▶ Document passage
※

Unforced Errors Were Way Too Easy To Recollect In Loss To The Chargers

If there was one thing that stuck out Sunday in the Pittsburgh Steelers 34-24 loss to the San Diego Chargers at Heinz Field it was the unforced errors. Ok not one, but several of them.

Sure, it is easy to cherry pick every game and find a handful of these types of mistakes, but Sunday against the Chargers it was way too easy to recollect them all.

We can start with safety Troy Polamalu jumping offsides on a third down 10 play from the Steelers 44 yard-line during the Chargers second possession. That set up a third down and five that was converted when linebacker James Harrison was flagged for encroachment on the very next snap. Two plays, two penalties and the Chargers drive results in a 51 yard field goal to give them a lead that they would never relinquish.

On first down following the ensuing kickoff left guard Willie Colon is flagged for a false start. They could have flagged Max Starks just as easy, but Colon gets the distinction. The offense overcomes it with a Ben Roethlisberger third down conversion pass to wide receiver Plaxico Burress, but the drive stalls on the next third down that included a low shotgun snap by center Maurkice Pouncey that threw off the timing of the whole play.

In a matter of a little over four minutes of game time the Steelers had four unforced errors.

A dropped pass by Mike Wallace highlighted the Steelers next offensive possession that went three and out and he would also get credit for the next one as well thanks to him getting flagged for holding on the first play of the next offensive possession. Surely he wouldn\’t get the hat trick, would he? Sure he did, thanks to a dropped deep pass to him just two plays later. Tough catch? Sure, but he has to adjust better to that ball. Want a fourth? His delayed return back to the huddle forced the Steelers to burn their first timeout of the game.

※

▶ Data shown
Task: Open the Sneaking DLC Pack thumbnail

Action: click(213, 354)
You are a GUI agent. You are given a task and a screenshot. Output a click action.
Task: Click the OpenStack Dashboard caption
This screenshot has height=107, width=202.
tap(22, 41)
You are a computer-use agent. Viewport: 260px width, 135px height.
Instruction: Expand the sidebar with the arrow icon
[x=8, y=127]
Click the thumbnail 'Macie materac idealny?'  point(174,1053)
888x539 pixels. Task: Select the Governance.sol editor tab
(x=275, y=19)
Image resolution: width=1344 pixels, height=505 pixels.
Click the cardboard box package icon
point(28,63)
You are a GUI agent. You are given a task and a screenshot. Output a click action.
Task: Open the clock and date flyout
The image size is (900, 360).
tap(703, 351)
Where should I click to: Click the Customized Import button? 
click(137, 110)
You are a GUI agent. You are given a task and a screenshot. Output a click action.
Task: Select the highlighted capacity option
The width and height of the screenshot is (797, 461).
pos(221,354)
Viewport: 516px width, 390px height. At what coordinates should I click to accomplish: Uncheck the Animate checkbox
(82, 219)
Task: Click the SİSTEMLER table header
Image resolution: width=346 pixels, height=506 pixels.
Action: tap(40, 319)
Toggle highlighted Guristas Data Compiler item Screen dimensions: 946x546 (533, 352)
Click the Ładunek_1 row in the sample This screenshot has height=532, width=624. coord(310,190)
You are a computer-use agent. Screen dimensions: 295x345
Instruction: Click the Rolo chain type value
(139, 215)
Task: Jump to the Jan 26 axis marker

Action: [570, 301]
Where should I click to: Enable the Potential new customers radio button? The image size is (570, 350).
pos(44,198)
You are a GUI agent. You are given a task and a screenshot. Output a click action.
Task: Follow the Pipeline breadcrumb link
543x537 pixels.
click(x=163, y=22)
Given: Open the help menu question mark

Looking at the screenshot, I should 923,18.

※

▶ What you should do
Answer these questions using the article on the Steelers' loss to the Chargers:
1. What was the final score of the game?
2. Which player was flagged for encroachment?
3. What did Mike Wallace's delayed return to the huddle force the Steelers to do?
The material comes from a separate source and has no connection to the article.

▶ Answer in full
1. The Chargers won 34-24.
2. Linebacker James Harrison.
3. Burn their first timeout of the game.